Tuesday, March 5, 2013

New Directions

"Will it fit?" and other pertinent questions.

Recently, I have alluded to other, non-film projects upon which I have been working.  One project, Saintify, is nearing completion.  It is an iOS app upon which a small team has been has been working for the past year or so, on the side.  It's been an interesting experience for me, juggling technical, creative and producing duties in a completely new medium and on a low budget.  At times, the gear shifting almost was too much: from good old-fashioned issues like creating focused, quality visual imagery and written content on a budget to trying to figure out whether code existed that could make a screen do something cool without breaking the screens around it (thank you, Stackoverflow.com), to trying to figure out how to create pixel level wireframes representing every screen, and every interaction, in Omnigraffle.

Pixel perfect

Some of this work has been directly pertinent to my other media work. Most importantly, the idea of thinking more fully about user experience has helped focus my brain on media creation moving ahead.

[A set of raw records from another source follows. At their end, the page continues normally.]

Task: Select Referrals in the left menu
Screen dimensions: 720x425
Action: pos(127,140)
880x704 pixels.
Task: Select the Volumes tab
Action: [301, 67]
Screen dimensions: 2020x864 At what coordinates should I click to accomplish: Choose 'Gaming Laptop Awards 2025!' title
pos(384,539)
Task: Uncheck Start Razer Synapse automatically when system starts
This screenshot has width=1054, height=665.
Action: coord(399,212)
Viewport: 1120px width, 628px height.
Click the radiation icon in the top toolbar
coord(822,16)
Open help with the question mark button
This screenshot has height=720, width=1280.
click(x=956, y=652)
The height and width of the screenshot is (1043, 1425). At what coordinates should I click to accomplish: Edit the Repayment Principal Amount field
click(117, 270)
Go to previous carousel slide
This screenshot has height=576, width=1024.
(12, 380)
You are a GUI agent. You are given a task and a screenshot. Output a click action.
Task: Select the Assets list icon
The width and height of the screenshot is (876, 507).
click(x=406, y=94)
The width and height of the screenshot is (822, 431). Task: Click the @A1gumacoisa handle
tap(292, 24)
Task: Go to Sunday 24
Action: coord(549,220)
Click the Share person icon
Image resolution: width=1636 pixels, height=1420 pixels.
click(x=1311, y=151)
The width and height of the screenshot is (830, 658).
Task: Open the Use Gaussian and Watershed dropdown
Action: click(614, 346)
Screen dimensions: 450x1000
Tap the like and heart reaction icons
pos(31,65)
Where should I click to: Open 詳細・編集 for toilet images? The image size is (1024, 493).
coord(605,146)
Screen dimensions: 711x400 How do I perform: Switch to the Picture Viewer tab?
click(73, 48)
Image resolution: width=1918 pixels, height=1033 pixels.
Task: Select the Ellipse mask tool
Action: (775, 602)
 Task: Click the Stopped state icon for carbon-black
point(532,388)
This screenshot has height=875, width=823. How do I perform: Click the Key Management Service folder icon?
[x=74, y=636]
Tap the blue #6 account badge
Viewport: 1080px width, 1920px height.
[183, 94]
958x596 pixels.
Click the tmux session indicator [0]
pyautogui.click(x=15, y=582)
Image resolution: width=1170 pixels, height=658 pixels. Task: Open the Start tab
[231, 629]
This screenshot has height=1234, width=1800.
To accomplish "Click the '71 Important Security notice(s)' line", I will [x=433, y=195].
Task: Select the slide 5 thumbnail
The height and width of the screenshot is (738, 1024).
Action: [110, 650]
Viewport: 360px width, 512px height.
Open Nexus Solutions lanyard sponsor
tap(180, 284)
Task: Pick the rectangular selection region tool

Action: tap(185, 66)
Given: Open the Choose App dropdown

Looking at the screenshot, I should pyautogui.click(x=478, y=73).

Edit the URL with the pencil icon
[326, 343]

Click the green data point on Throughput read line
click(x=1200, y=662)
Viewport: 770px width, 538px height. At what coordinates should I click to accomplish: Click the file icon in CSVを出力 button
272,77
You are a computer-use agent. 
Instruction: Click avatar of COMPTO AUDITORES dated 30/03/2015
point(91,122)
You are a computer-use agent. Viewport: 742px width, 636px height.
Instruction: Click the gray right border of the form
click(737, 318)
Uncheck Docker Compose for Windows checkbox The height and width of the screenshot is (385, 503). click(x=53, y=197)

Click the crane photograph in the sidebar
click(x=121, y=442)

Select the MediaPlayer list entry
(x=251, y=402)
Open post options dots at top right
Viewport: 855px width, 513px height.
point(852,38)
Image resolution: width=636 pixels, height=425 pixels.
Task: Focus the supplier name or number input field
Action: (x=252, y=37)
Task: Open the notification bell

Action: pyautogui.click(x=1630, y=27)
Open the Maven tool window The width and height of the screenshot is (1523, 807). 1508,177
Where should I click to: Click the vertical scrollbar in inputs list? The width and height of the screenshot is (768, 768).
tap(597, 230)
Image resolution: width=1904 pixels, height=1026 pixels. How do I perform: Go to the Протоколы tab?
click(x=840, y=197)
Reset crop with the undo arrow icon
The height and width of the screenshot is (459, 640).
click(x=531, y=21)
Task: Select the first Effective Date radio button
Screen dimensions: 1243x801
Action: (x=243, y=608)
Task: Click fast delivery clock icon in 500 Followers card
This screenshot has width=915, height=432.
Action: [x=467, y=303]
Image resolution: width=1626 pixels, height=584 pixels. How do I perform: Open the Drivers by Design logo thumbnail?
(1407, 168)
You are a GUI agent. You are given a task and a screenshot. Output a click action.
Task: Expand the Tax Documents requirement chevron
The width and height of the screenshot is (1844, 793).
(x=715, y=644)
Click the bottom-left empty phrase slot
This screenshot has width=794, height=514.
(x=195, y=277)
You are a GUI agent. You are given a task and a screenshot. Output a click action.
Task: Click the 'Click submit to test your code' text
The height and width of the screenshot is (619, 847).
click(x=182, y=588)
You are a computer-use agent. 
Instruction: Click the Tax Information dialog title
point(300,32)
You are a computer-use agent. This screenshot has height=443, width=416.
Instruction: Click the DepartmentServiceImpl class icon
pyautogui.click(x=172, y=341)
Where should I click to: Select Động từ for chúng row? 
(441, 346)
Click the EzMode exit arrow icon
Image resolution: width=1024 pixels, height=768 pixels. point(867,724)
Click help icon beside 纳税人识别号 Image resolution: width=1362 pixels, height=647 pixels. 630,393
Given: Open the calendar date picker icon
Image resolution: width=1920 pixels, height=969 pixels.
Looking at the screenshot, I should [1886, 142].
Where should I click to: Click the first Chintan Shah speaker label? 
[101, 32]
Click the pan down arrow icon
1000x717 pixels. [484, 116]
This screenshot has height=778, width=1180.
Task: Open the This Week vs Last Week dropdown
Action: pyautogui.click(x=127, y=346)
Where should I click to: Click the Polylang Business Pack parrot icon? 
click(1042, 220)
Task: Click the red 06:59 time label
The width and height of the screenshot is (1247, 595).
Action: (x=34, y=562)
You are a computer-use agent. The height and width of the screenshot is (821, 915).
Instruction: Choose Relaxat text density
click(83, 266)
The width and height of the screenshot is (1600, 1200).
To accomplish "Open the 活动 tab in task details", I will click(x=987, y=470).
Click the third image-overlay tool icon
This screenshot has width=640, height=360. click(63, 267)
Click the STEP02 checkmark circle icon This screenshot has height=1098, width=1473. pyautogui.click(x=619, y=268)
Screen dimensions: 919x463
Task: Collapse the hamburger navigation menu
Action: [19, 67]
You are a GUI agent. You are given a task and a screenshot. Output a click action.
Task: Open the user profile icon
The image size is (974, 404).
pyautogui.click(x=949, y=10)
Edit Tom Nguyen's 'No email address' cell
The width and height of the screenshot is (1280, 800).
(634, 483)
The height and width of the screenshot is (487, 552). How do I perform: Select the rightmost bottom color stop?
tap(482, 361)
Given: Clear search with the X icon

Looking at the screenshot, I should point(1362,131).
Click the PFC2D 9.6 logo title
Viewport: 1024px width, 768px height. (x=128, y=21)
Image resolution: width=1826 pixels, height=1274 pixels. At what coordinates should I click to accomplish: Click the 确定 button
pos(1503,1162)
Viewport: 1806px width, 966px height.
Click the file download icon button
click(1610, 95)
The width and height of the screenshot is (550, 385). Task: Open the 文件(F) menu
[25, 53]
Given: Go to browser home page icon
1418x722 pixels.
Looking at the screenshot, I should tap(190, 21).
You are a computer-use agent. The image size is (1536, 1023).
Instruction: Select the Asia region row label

Visualizing, and planning, how the audience is going to interact with what you create, from beginning to end, and maximizing that experience, is not a part of the creative process which can be glossed over any longer.  On one level, this isn't entirely new.  Great filmmakers already plot their films out carefully, weeding out scenes, lines, words, that don't enhance the audience's experience of the project.  However, now that process has been put on steroids, as audience expectations of what an entertainment experience should be have become more and more complicated.

The audience wants, expects, to actively participate in the process, even if it is just to complain loudly and publicly.  Whether it's an interactive device, crowd-funding projects by their pet director or guiding the conversation about the project in social media, today's audience is no longer just an audience.  They are participants, partners.  Personally, I think it's great.  Anything that focuses creative minds to think more fully about what they're trying to create, and to whom they are trying to communicate is just fine with me.

Sometimes the questions raised are profoundly creative, like finding simple hacks to create a beautiful new experience, and sometimes they're as simple as "will it display correctly on all 7 devices?"  But they are all important.   For some people, I know this is already old hat.  Thankfully, many of those people are generous and share their knowledge online, or in reasonably priced books.  For many of us, it is going to be a matter of survival to learn how to engage our audiences more thoughtfully and to anticipate needs that they haven't even considered.  And integrate it into great stories.  The era of disruption is far from over.  May we all live in interesting times.